═══ Source data

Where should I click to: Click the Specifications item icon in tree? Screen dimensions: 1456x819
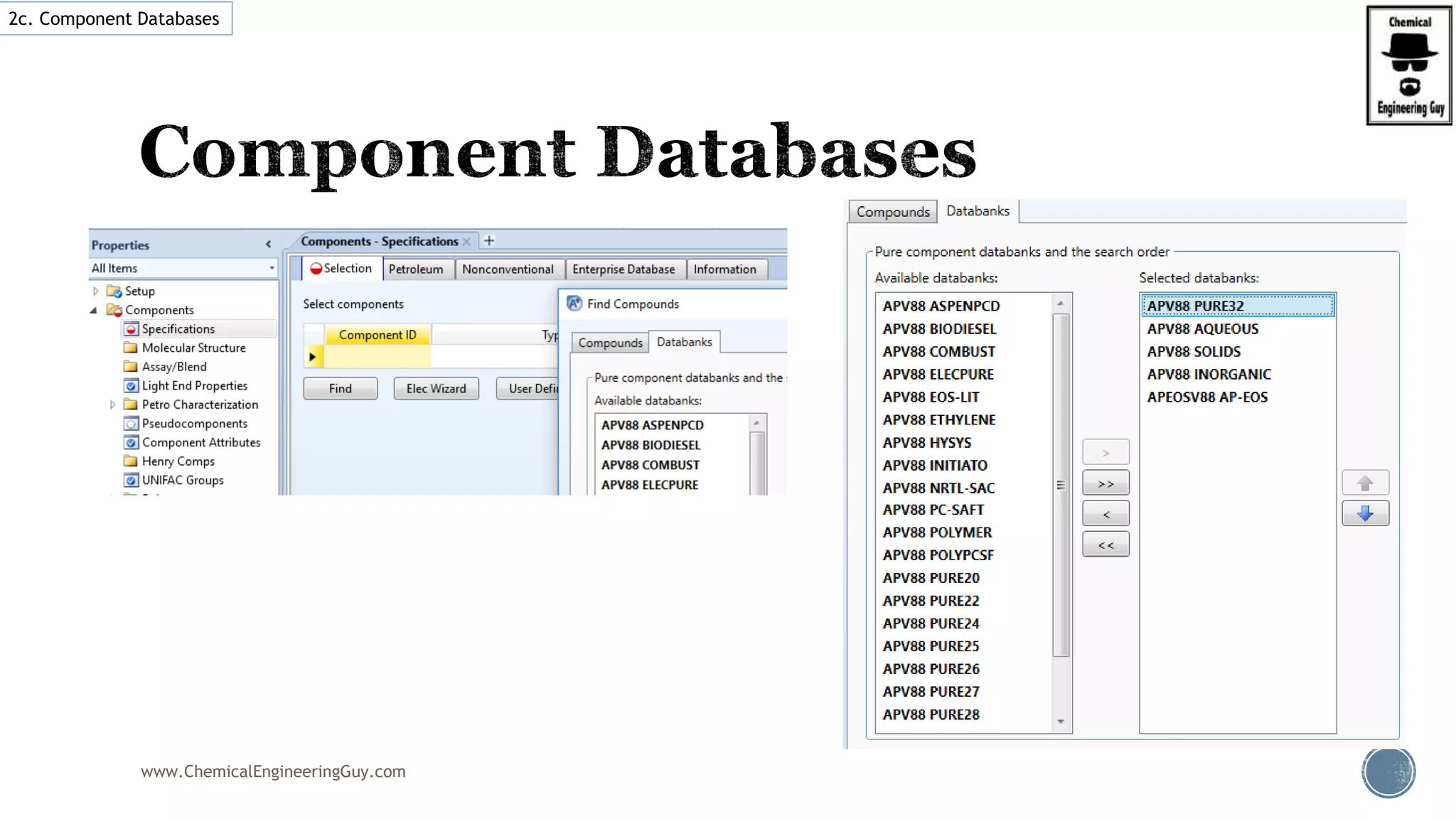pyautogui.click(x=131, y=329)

══════
═══ Source data

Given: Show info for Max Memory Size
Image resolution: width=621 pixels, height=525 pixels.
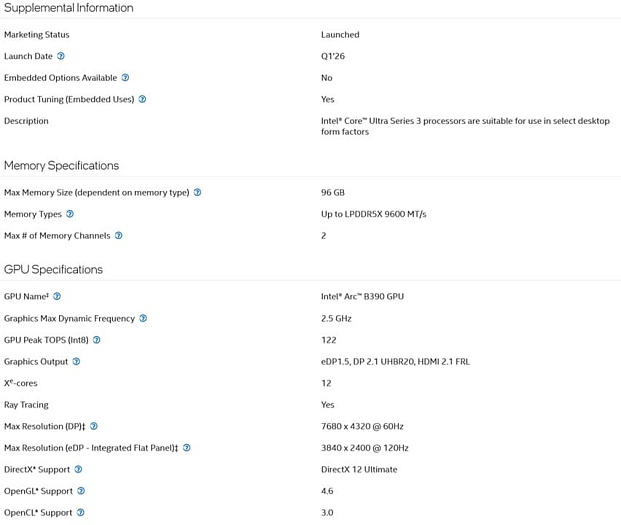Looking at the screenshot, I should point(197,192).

══════
═══ Source data

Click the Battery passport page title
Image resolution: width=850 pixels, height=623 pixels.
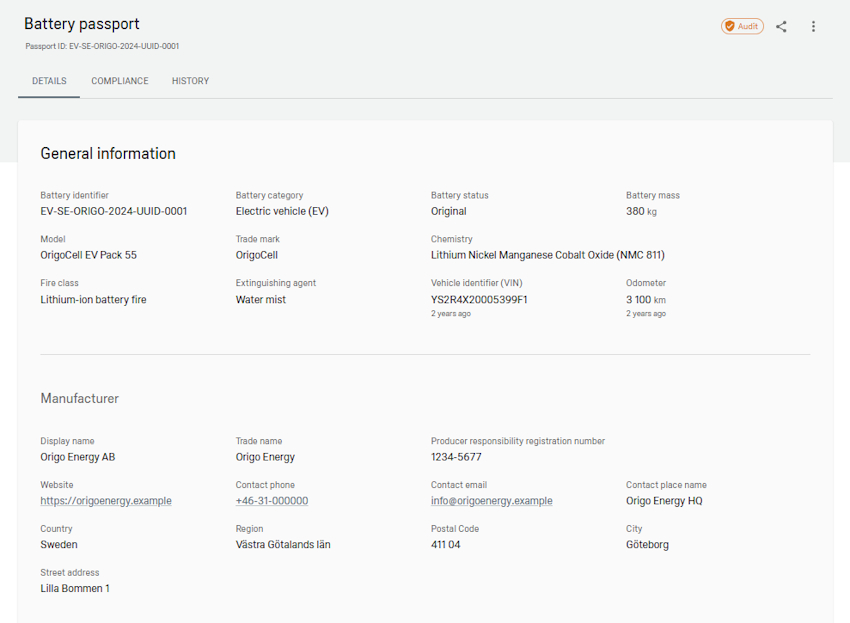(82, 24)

══════

Format the lines from the one containing "Where should I" through the one containing "pyautogui.click(x=131, y=329)" as a Markdown table with the columns No. and Text, skipping any blank lines. Omit the pictures.

# [Output of the exercise]
| No. | Text |
|---|---|
| 1 | Where should I click to: Click the Specifications item icon in tree? Screen dimensions: 1456x819 |
| 2 | pyautogui.click(x=131, y=329) |